Da un articolo di Leon Wieseltier su The New Republic, ripreso e tradotto da Il Foglio, risultano chiari i limiti del cosiddetto "realismo" e della politica di Obama:
«Ciò che appare molto chiaro è che l'amministrazione Obama – e più in generale la galassia liberal americana – si è fatta cogliere del tutto impreparata da questa crisi... Le paure dell'amministrazione riflettono la svalutazione della "democratizzazione" come uno dei principi fondamentali della politica estera americana, specialmente nei confronti del mondo musulmano... Il rifiuto totale della politica estera di Bush implicava l'abbandono di qualsiasi cosa che potesse assomigliare alla sua "Freedom agenda", che appariva come un pretesto per la guerra. Ma qualsiasi cosa si pensi della guerra in Iraq, non sarebbe esagerato chiedere ai liberal di considerare con meno severità la politica della democratizzazione – non solo per il suo significato etico, ma anche per la sua importanza strategica. Una delle prime lezioni che si possono trarre dalla rivolta contro Mubarak è che il sostegno americano ai dissidenti democratici è una questione strategica.
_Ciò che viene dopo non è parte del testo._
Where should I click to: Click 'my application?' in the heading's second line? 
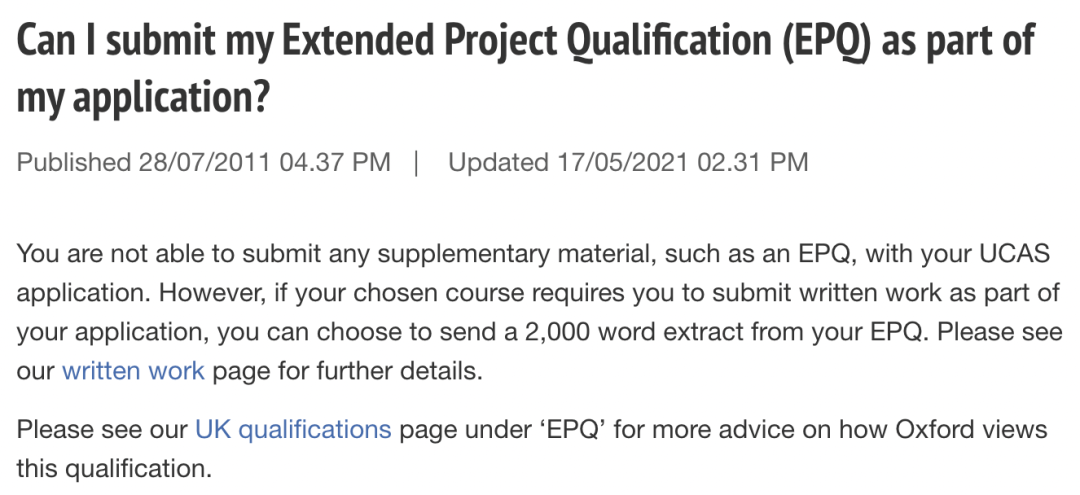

La mancanza di tale sostegno può determinare un disastro. E' questo il prezzo del realismo... Il realismo non consente di giungere a un'adeguata comprensione delle forze storiche che promuovono la democratizzazione. Da questo punto di vista, il realismo è sorprendentemente irrealistico. Sembra un'opzione intelligente soltanto finché i dittatori rimangono al potere senza essere disturbati dai propri popoli; ma non appena questo accade, risulta incredibilmente stolta».
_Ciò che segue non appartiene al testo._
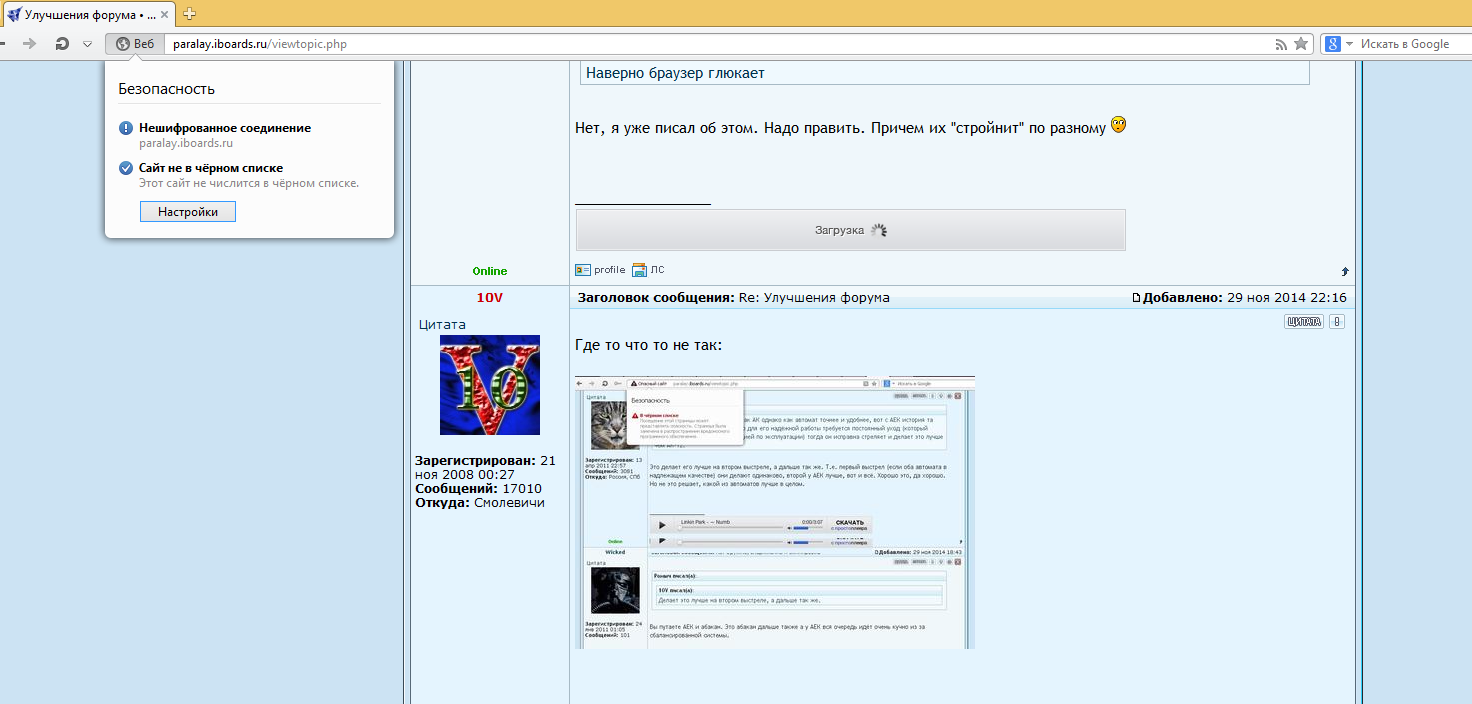1472x704 pixels.
Task: Close the Улучшения форума tab
Action: point(166,14)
«Obama ha sostituito la "Freedom agenda" con "l'agenda della accettazione". La sua politica estera è stata caratterizzata da uno spirito vigorosamente multiculturalista. Ha giustamente compreso che porre l'accento sulla democratizzazione significava esprimere una severa condanna dei sistemi di governo in paesi retti da regimi autocratici o dittatoriali; ma Obama non era diventato presidente per condannare e rimproverare, bensì per "restaurare la posizione e il prestigio dell'America". E ha cercato di farlo esaltando la diversità e la legittimità di tutte le religioni e le civiltà... Facendo sembrare la democratizzazione una sorta di "imposizione", con tutte le sue connotazioni imperialiste, e facendola coincidere con l'invasione militare, Obama ha commesso un terribile errore... Senza dubbio, ci sono casi in cui i nostri interessi e i nostri valori possono non coincidere, perché forze antidemocratiche e antiamericane possono giungere al potere per mezzo di un processo democratico; ma non esiste sistema più sicuro per portarli al potere che trascurare l'illegittimità dei governi tirannici e ignorare le proteste delle popolazioni oppresse. La bizzarra ironia del multiculturalismo globale di Obama sta proprio nel fatto che ha avuto l'effetto di allineare l'America al fianco dei regimi autocratici e contro le popolazioni... La cosa che più colpisce della "mano tesa" di Obama è la sua assoluta irrilevanza rispetto agli eventi epocali che si stanno svolgendo».

Tuesday, February 01, 2011

Il "perfetto" strabismo delle Procure

Gli articoli brutti, offensivi e diffamatori sui nostri giornali non si contano. Ma suonano come intimidazioni, hanno un sapore vagamente - questo sì - "egiziano", le perquisizioni nelle redazioni di alcuni - solo di alcuni - giornali e persino nelle abitazioni private di alcuni - solo alcuni - giornalisti. Soltanto quando escono carte a loro sgradite, come quelle sulla Boccassini, anche se si riferiscono a fatti ormai di decenni fa, i magistrati scatenano la caccia al colpevole della fuga di notizie. Ma MAI - nonostante tutta l'obbligatorietà dell'azione penale - mai una volta che scatenino una simile caccia all'uomo per capire come mai e grazie a chi Corriere, Repubblica e tutti gli altri giornali e fattacci quotidiani pubblicano centinaia di pagine di verbali, intercettazioni e atti coperti da segreto istruttorio che riguardano indagini ancora in corso e spesso non arrivate nemmeno davanti a un gip. Come mai - rimanendo su notizie di giornata - non vengono perquisite le redazioni dei giornali che questa mattina hanno pubblicato i virgolettati dell'interrogatorio alla Minetti? C'è da fidarsi che siano questi magistrati, con questi metodi, ad abbattere Berlusconi?